--- start of Records provided ---

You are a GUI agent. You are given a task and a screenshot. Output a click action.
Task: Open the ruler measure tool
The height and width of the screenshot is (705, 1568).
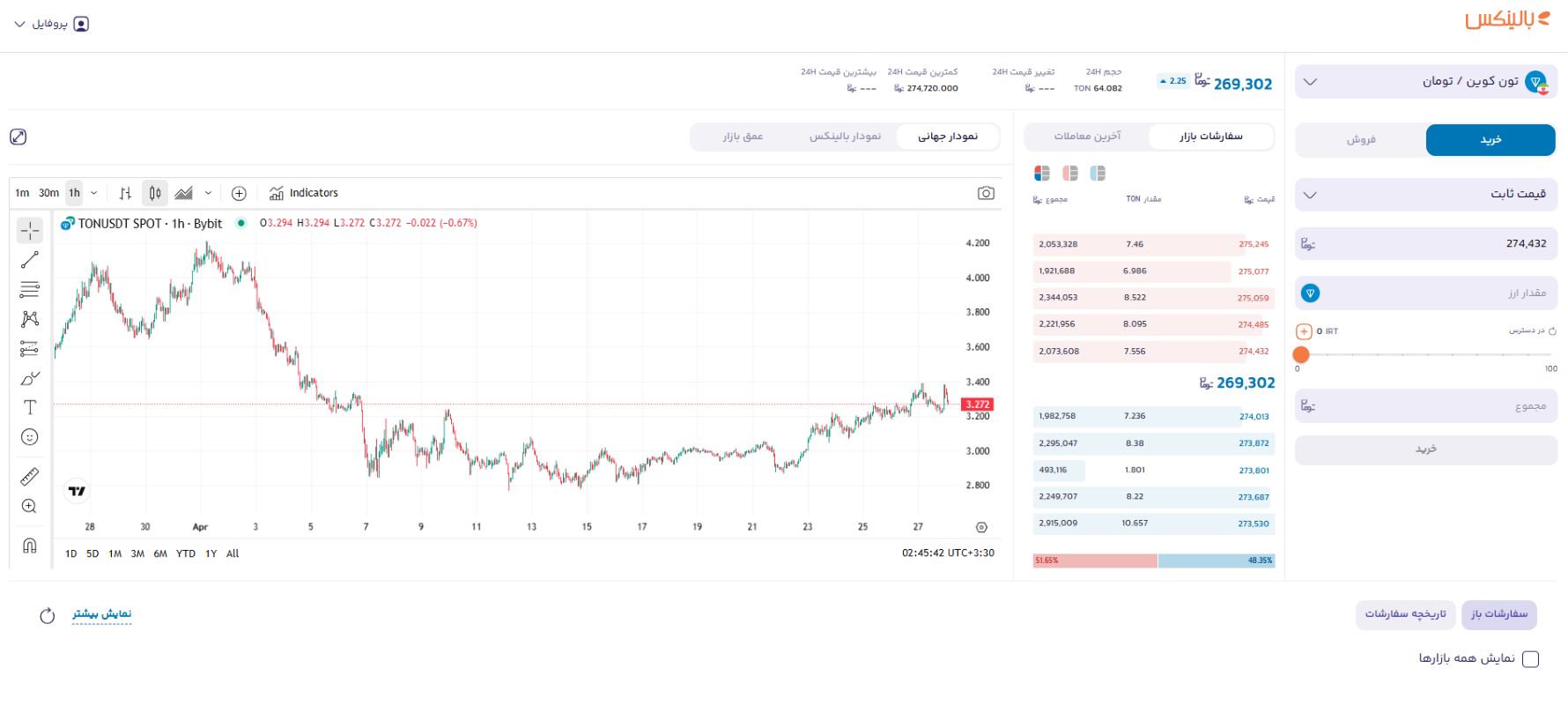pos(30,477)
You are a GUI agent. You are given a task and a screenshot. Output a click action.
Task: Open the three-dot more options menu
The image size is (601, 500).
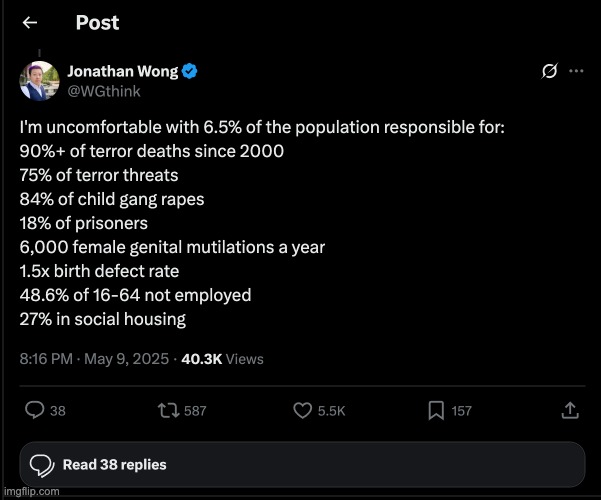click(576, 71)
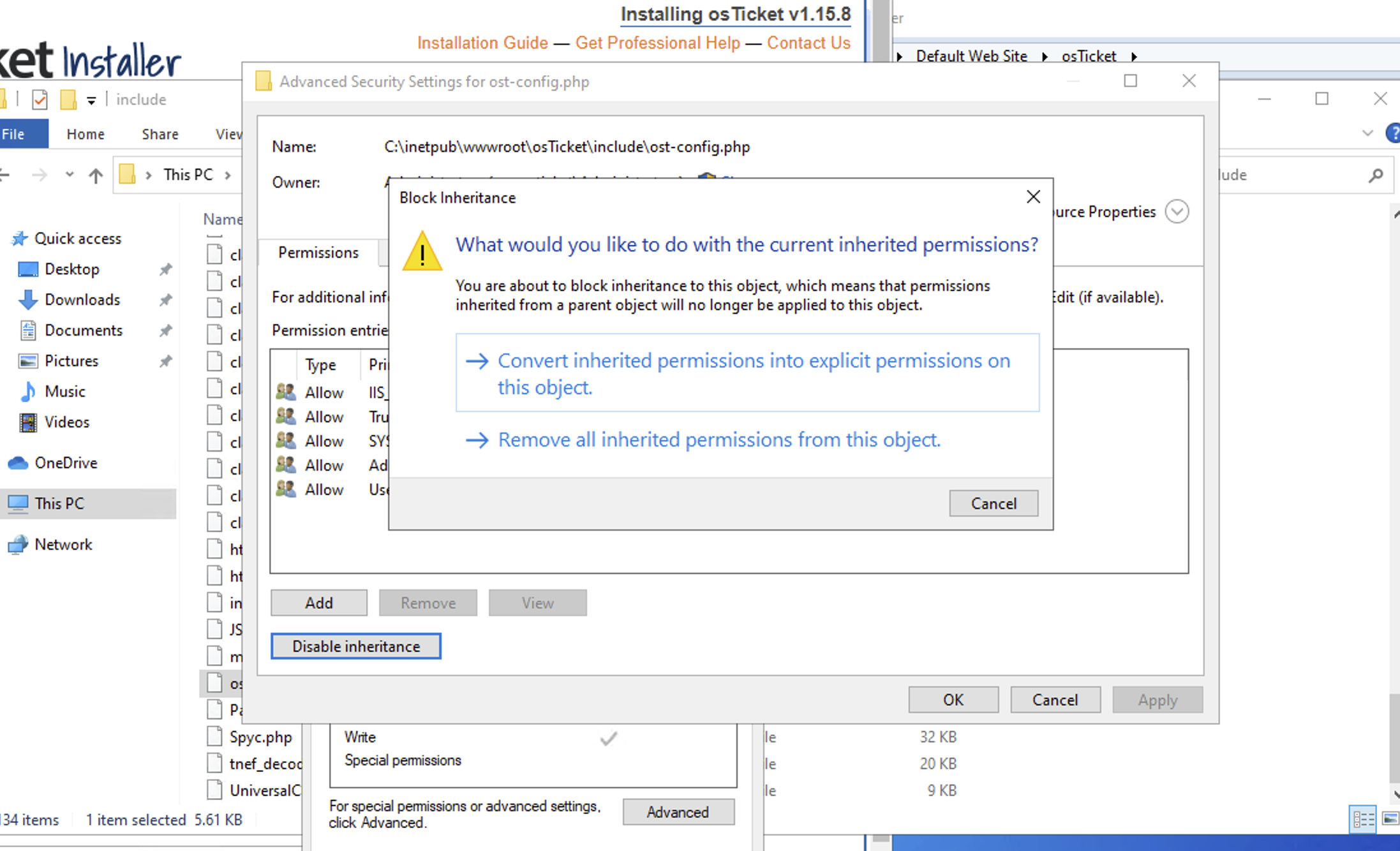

--- end of Records provided ---

> Objective: Please retype the whole listing above word for word, leaving out the pictures.

> Written response:
You are a GUI agent. You are given a task and a screenshot. Output a click action.
Task: Open the ruler measure tool
The height and width of the screenshot is (705, 1568).
pos(30,477)
You are a GUI agent. You are given a task and a screenshot. Output a click action.
Task: Open the three-dot more options menu
The image size is (601, 500).
click(576, 71)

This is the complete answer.